Whittington formed part of the Bishop of Lichfield's great manorial estate, which covered much of south-east Staffordshire. Known as the Manor of Longdon, it had been created for the bishop of Lichfield from the time of the Saxons, they remained the lord of the manor until 1546 when the bishop was forced to surrender it to Sir William Paget, one of Henry VIII's principal Secretaries of State, who was given vast tracts of land in Staffordshire as a reward for his service.

Whittington Old Hall is an ancient medieval manor house, it is not known exactly when the original Hall was built, but it is highly likely that the early Tudor builders retained the old foundations of the medieval great hall with screen porch and cellars and erected a half-timbered mansion. In the Elizabethan era, the whole of the south front with a portion of the entrance front were entirely re-clad with brick and stonework, complete with striking bays and stone mullioned windows. It is a Grade II* listed building.

The mesne-lords in the 16th century were the Clerkson family, whose female heir married into the Everard family. By the 17th century the Babington family owned large tracts of land in the area and built a grand mansion at nearby Packington Hall which passed by marriage to the Levett family. The Dyott family who were major land owners in the village in the 18th and 19th centuries, lived at nearby Freeford Hall.

**DATA SECTION**:
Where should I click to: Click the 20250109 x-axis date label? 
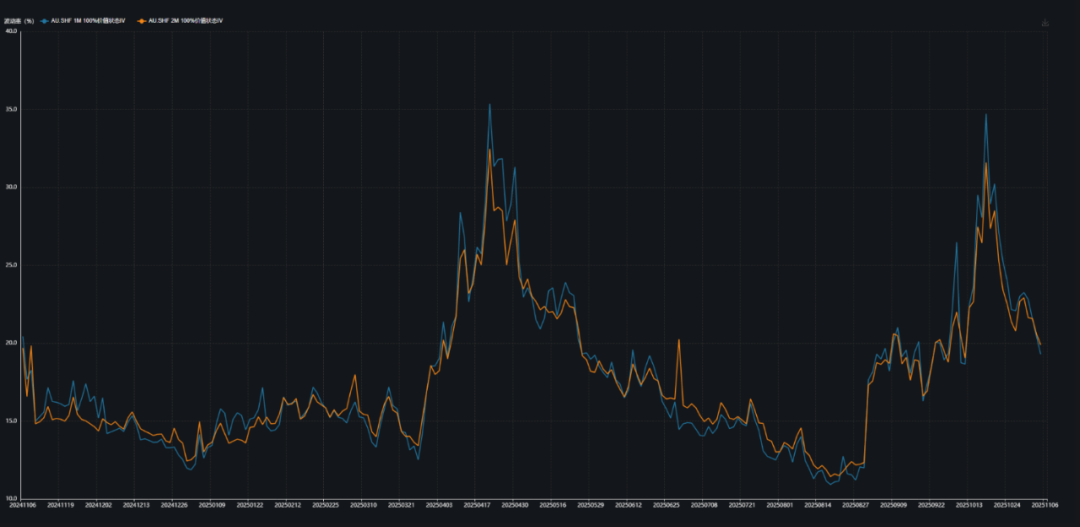coord(212,506)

**PROBLEMS AND TASKS**:
- 1) Which families does the Whittington passage name?
- 2) Could you carry on the passage about Whittington's history from its last sentence?

**LIST OF ANSWERS**:
- 1) Clerkson, Everard, Babington, Levett, Dyott

- 2)
In 1741, Sarah Neal left her house and croft in Whittington to start a school for poor children of the village. Funds were augmented when the Reverend Richard Levett died in 1802, leaving a legacy and in 1864, a handsome gothic building for a girls' and infants' school was built by Lieut.-Col. Richard Dyott. Village children continued to be educated here until 1968 when a new school was built in Common Lane.

During the 18th century Whittington Heath was the site of the Lichfield Races, one of the largest and well attended horse racing meetings in the Midlands. A grandstand was erected in 1773 near the Lichfield-Tamworth Road, however, by the 19th century the popularity of the races dwindled, and military use of the heath grew.

Under the Cardwell Reforms of the army, the War Office approached the Marquess of Anglesey in 1875 to buy the heath for the building of Whittington Barracks. Construction of the barracks for the depots of the two regiments and for a militia battalion (of which there were four in the county) started on Whittington Heath in 1877. 1881 was the date recorded as the formal handing over of the newly built barracks to the military.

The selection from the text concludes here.